If we take cognizance of the problems of the public from the existing laws, we find that several new companies were created, publishing, balance sheets and other books of accounts in a fraudulent manner. These companies siphoned off more than Rs. 16000 crores from the public and vanished. But Department of Company Affairs, Government of India could not dare to take any action against promoters of such companies. However, there are sufficient provisions against fraudulent balance sheet and books of accounts, such promoters and managers have never been subject to any major conviction except small penalties. Infamous Ranalingum Raju is also out on bail after a short spell of 2 years despite a fraud of more than 8000 crores. Raju is said to be close to the corridors of power. Though some ’employees’ of the auditing company, Price Water House Cooper were sent behind the bars, but the main culprit company is still continuing with its business in the country, despise circumventing the law of the land.
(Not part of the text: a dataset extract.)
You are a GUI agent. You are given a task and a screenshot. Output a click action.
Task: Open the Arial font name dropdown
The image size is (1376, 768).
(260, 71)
Generally, we come across the cases of insider trading. Insider trading means trading (buying and selling) of shares by promoters and directors of the company). Insider trading is illegal and causes heavy loss to general investors. Despite many cases have been brought to the limelight by enlightened experts, but hardly have we found any major conviction in such cases except imposition of fines, that too after a prolonged struggle. We hardly find suo-moto action by the Government, its agencies and regulators.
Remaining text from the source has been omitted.